I'd like the entries reproduced exactly, with the images omitted.

[[ Extracted records open ]]

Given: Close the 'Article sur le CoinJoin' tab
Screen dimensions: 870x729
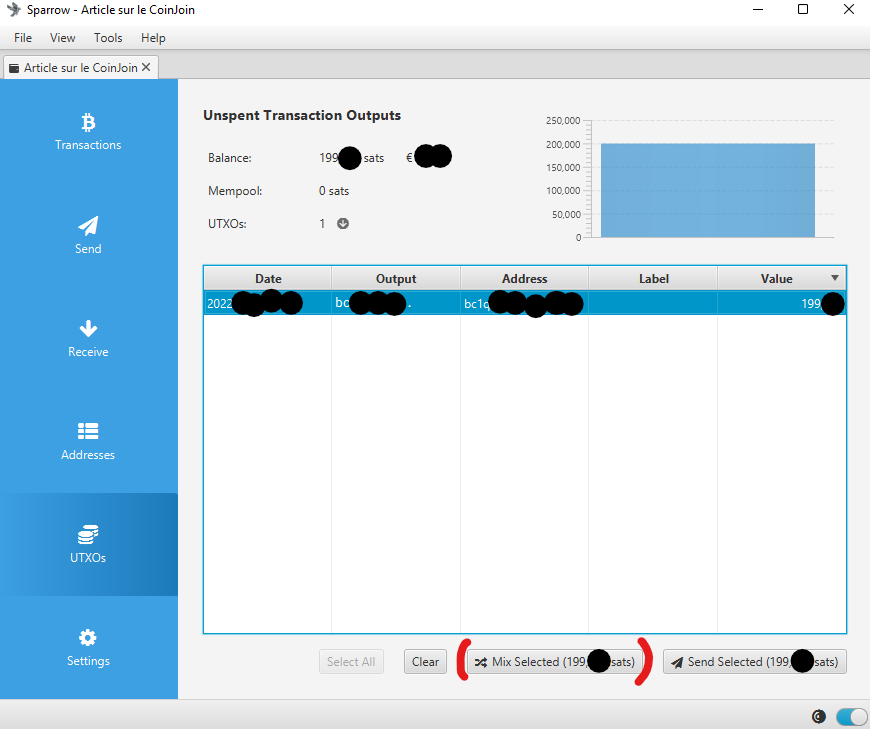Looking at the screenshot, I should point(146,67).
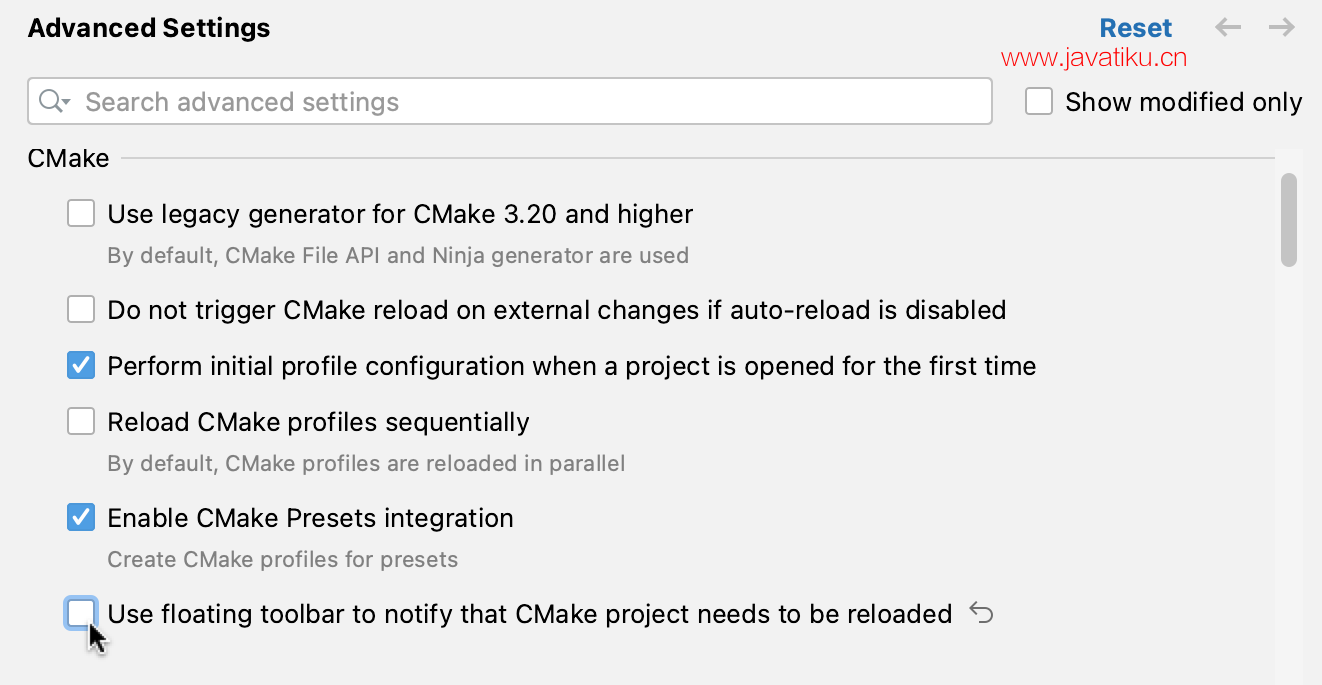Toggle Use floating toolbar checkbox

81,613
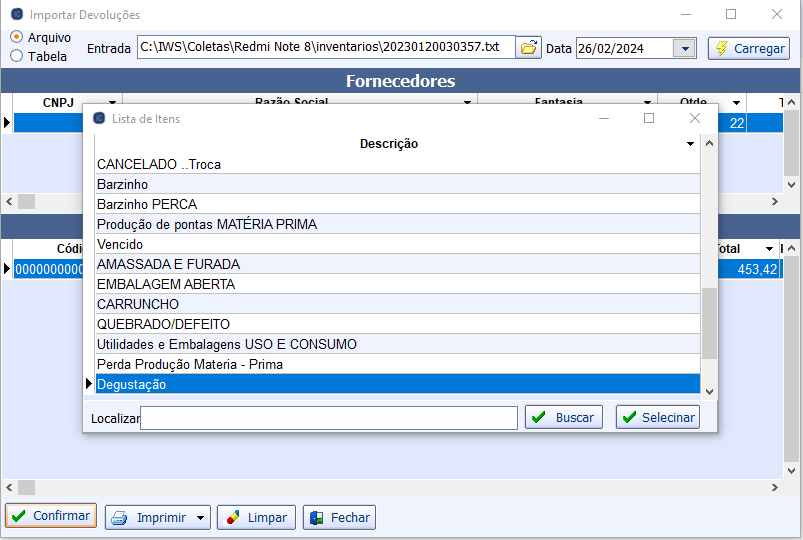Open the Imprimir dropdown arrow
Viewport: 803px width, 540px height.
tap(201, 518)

[[ Extracted records closed ]]

● **Result of the task**:
Given: Close the 'Article sur le CoinJoin' tab
Screen dimensions: 870x729
Looking at the screenshot, I should point(146,67).
Toggle Use floating toolbar checkbox

81,613
Open the Imprimir dropdown arrow
Viewport: 803px width, 540px height.
tap(201, 518)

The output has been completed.